High Sheriff of Buckinghamshire
- In office 1878–1879
- Preceded by: William Burton
- Succeeded by: Edward Coleman

Personal details
- Born: 12 April 1816
- Died: 17 April 1883 (aged 67)
- Spouse: Margaretta Ranking (m. 1840–1883)
- Children: Evelyn St. Croix Fleming
- Parent(s): William Rose (father), Charlotte Rose (mother)
- Occupation: Solicitor, Political agent
- Known for: Political association with Benjamin Disraeli

= Sir Philip Rose, 1st Baronet =

British solicitor and later baronet 1816 - 1883

Sir Philip Rose, 1st Baronet, DL (12 April 1816 - 17 April 1883) was a British solicitor and political agent. A close political associate of Benjamin Disraeli, he is perhaps best-known today as one of the namesakes of the law firm Norton Rose Fulbright.

== Biography ==
Rose was the son of William Rose, Esq. of High Wycombe, an Assistant Surgeon in the British Indian Army, and Charlotte Rose (born Baly).

He was admitted as a solicitor in 1836 at the age of 20 and for many years was a partner in the law firm of Baxter, Rose, Norton & Co., resigning his partnership in 1872 after a disagreement with his colleagues. The firm still practices today under the name Norton Rose Fulbright.

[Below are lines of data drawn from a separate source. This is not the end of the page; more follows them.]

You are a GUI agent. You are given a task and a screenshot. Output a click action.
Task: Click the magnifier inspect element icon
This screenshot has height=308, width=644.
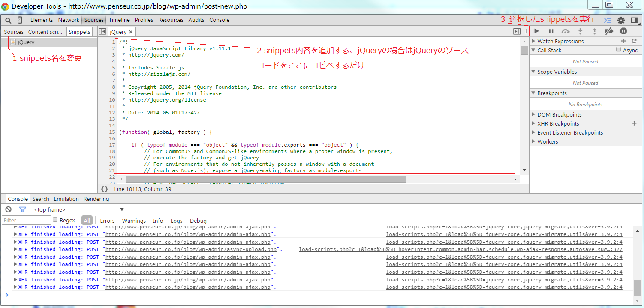(x=8, y=20)
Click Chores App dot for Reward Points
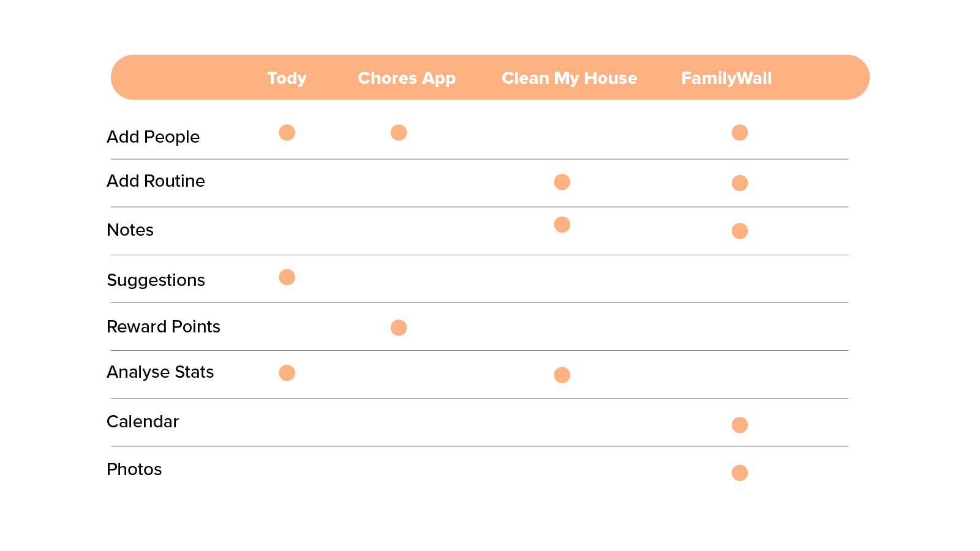The height and width of the screenshot is (551, 980). click(x=399, y=328)
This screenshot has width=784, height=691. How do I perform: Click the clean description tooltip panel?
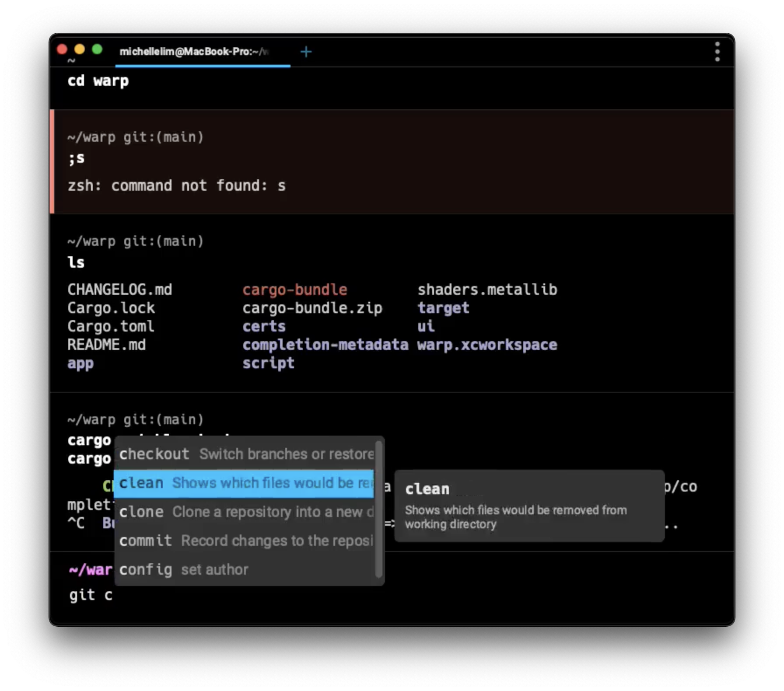click(529, 506)
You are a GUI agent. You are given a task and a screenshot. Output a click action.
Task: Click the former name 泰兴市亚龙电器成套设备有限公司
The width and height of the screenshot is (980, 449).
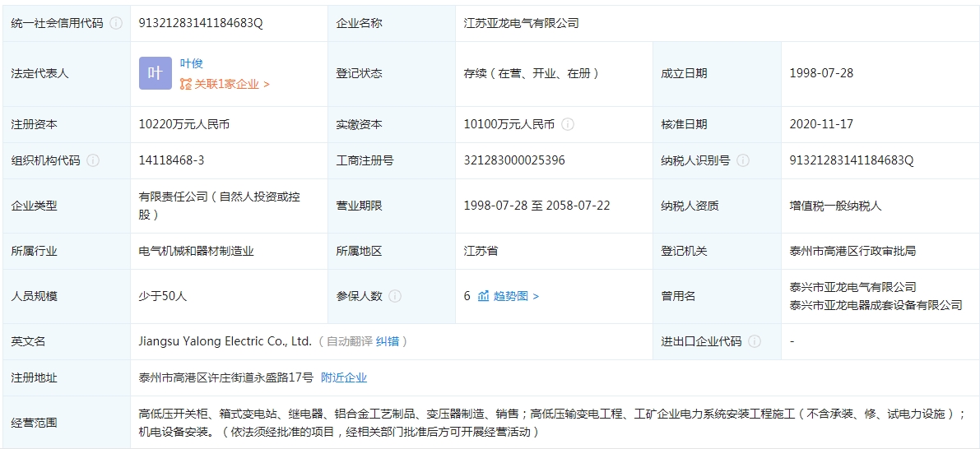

At the age of 25, reputedly after one of the clerks at the law firm who was suffering from consumption was refused admittance to several hospitals, Rose was a prime mover in the setting up of a hospital, the Hospital for Consumption and Diseases of the Chest, for sufferers of tuberculosis without the financial means to pay for such treatment as was available at the time. Rose was Honorary-Secretary of the hospital from its inception until his death.

In 1854 he was the first recognised agent for the Conservative Party and after the defeat of Lord Derby's first administration was largely responsible for the restoration of its political fortunes. He was assisted by Markham Spofforth. He had to resign as agent in 1859 because of concerns about corruption. He was also a close friend of and adviser to Benjamin Disraeli. After his resignation from the law firm he devoted himself to public affairs including Treasurer of the County Courts of Derbyshire, Deputy-Lieutenant of Middlesex, and first Magistrate and then in 1878 High Sheriff of Buckinghamshire. He was created a Baronet in 1874 for his work as legal adviser to the Conservative Party.

In 1868 he founded the Foreign & Colonial Investment Trust as The Foreign & Colonial Government Trust, the world's first collective investment scheme.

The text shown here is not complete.